Invalidity of indemnity clauses that reduce a carrier’s liability for a passenger’s death or personal injury
Summary of the revisions
All contractual provisions that reduce the carrier’s liability for the death or personal injury of a passenger have been made invalid, but room has been left for provisions that reduce the carrier’s liability in exceptional circumstances, such as when the major cause of the injury is a delay in transportation, when transporting passengers in an area that has been by disaster or there is a risk of disaster occurring, and when transporting a person who is at risk of suffering serious danger to their life or body due to the vibration, etc. that occurs during transport.
The Legislative Council was informed of the existence of provisions in standard terms and conditions that limit the carrier’s liability to 20 million yen for death or personal injury to passengers, but the revised Code will generally make such provisions invalid.
On the other hand, provisions that place a certain limit on the carrier’s liability when the main cause is delay in the transport are also seen in the standard terms and conditions used in rail transport, but such provisions will not be invalid under the revised Commercial Code.
Also, regarding the “risk of disaster occurring” that is recognised as one of the exceptions for excluding liability, during debate in the Diet it was explained that, for example, it cannot be claimed that there is a risk of disaster merely because earthquakes occur at random times in Japan. Instead, a specific risk is required, such as the risk of a large aftershock occurring in a region in the days immediately following the actual occurrence of an earthquake in that region.

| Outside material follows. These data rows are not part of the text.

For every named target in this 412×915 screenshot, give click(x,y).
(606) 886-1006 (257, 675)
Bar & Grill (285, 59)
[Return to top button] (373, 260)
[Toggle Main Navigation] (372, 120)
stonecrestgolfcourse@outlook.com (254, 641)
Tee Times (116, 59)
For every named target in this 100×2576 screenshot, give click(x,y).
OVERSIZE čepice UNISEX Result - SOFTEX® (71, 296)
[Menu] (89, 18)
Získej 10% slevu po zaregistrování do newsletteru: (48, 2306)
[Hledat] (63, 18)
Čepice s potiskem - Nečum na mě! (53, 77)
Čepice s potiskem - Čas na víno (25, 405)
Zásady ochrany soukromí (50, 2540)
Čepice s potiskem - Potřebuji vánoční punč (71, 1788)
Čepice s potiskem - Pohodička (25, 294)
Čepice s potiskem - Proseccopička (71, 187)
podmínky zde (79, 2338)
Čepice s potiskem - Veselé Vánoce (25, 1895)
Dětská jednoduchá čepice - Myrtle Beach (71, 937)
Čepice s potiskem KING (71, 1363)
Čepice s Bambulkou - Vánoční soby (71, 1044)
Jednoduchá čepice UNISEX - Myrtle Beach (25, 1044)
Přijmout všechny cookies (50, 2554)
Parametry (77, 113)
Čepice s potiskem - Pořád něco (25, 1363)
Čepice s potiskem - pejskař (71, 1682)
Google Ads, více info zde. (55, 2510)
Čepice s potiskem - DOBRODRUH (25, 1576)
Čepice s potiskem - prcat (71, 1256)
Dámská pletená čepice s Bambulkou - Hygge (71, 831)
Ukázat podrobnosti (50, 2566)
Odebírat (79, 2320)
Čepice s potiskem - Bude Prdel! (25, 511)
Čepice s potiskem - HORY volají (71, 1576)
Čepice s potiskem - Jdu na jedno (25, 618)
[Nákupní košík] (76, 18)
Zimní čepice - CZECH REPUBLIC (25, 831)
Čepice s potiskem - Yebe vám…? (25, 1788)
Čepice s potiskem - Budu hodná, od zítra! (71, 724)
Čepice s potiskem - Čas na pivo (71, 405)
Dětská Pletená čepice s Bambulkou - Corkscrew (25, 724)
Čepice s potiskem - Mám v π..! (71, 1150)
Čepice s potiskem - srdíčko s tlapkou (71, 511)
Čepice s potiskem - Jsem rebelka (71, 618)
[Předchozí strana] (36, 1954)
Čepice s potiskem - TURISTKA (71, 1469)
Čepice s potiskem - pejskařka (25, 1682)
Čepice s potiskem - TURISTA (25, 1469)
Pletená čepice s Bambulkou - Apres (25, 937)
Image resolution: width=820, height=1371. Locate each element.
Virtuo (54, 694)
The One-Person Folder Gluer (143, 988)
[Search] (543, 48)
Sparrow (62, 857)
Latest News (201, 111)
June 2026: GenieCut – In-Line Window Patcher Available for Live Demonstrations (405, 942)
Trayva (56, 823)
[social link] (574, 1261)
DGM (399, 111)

Apart from this, it is necessary to exercise caution when asking a sick or pregnant person to sign an agreement or waiver that excludes the carrier’s liability for any injury suffered during transport. Because the revised law is limited to when there is a risk of “serious” danger to the life or body of the passenger and does not prescribe the validity of all such contractual provisions, in the case of passengers who are merely sick or pregnant and are not recognised as being at risk of “serious” danger, then the general principle will apply and the waiver of the carrier’s liability will be invalid.
Even if an exception applies and the provision is not invalid under the Commercial Code, careful consideration of the provision’s contents is required because there is scope for provisions that unilaterally prejudice the passenger’s interests to be ruled invalid under Article 10 of the Consumer Contract Act or Article 90 of the Civil Code.
The above comments introduce the scope of the important revisions and the effect they will have in practice, but more than 200 provisions of the Commercial Code have been revised, so the effect that these revisions will have on the practical aspects of land, sea and air transport will be extremely large.
The date that the revised Commercial Code will come into effect will be prescribed in a Cabinet order, but it must be within one year of the date of promulgation. Therefore, it is necessary for businesses to promptly commence the review and revision of their standard transportation terms and conditions and their other contract forms related to transport, while also taking into account the revisions to the Civil Code provisions on claims that were enacted on 26 May 2017 and will come into effect on 1 April 2020.